■ CONSEGNA:
Riscrivi tutte le voci che seguono sostituendo "Identify the location of" con "Determine the position of", senza cambiare nient'altro.

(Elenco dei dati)
++++++++++++++++++++
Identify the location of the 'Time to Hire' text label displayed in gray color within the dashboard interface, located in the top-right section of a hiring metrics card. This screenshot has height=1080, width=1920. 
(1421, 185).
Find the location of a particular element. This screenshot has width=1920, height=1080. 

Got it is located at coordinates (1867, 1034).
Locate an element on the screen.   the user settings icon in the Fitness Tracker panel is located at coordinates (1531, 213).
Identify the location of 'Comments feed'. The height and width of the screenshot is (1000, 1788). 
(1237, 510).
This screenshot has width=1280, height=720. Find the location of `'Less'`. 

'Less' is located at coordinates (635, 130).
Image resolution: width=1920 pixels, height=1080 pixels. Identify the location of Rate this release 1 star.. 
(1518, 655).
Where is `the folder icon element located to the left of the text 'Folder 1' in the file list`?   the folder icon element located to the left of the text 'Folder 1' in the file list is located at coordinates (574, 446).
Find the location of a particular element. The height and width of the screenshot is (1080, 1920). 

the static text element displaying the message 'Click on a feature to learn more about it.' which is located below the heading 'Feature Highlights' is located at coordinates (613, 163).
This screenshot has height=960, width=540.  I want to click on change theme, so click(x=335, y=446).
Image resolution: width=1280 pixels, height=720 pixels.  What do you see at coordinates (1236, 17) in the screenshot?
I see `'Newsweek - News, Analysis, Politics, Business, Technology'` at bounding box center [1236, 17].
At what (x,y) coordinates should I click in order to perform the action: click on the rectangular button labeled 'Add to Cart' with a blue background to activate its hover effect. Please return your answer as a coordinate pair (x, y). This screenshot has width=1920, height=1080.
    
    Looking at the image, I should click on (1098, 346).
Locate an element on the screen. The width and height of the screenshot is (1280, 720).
++++++++++++++++++++
■ RISPOSTA:
Determine the position of the 'Time to Hire' text label displayed in gray color within the dashboard interface, located in the top-right section of a hiring metrics card. This screenshot has height=1080, width=1920. 
(1421, 185).
Find the location of a particular element. This screenshot has width=1920, height=1080. 

Got it is located at coordinates (1867, 1034).
Locate an element on the screen.   the user settings icon in the Fitness Tracker panel is located at coordinates (1531, 213).
Determine the position of 'Comments feed'. The height and width of the screenshot is (1000, 1788). 
(1237, 510).
This screenshot has width=1280, height=720. Find the location of `'Less'`. 

'Less' is located at coordinates (635, 130).
Image resolution: width=1920 pixels, height=1080 pixels. Determine the position of Rate this release 1 star.. 
(1518, 655).
Where is `the folder icon element located to the left of the text 'Folder 1' in the file list`?   the folder icon element located to the left of the text 'Folder 1' in the file list is located at coordinates (574, 446).
Find the location of a particular element. The height and width of the screenshot is (1080, 1920). 

the static text element displaying the message 'Click on a feature to learn more about it.' which is located below the heading 'Feature Highlights' is located at coordinates (613, 163).
This screenshot has height=960, width=540.  I want to click on change theme, so click(x=335, y=446).
Image resolution: width=1280 pixels, height=720 pixels.  What do you see at coordinates (1236, 17) in the screenshot?
I see `'Newsweek - News, Analysis, Politics, Business, Technology'` at bounding box center [1236, 17].
At what (x,y) coordinates should I click in order to perform the action: click on the rectangular button labeled 'Add to Cart' with a blue background to activate its hover effect. Please return your answer as a coordinate pair (x, y). This screenshot has width=1920, height=1080.
    
    Looking at the image, I should click on (1098, 346).
Locate an element on the screen. The width and height of the screenshot is (1280, 720).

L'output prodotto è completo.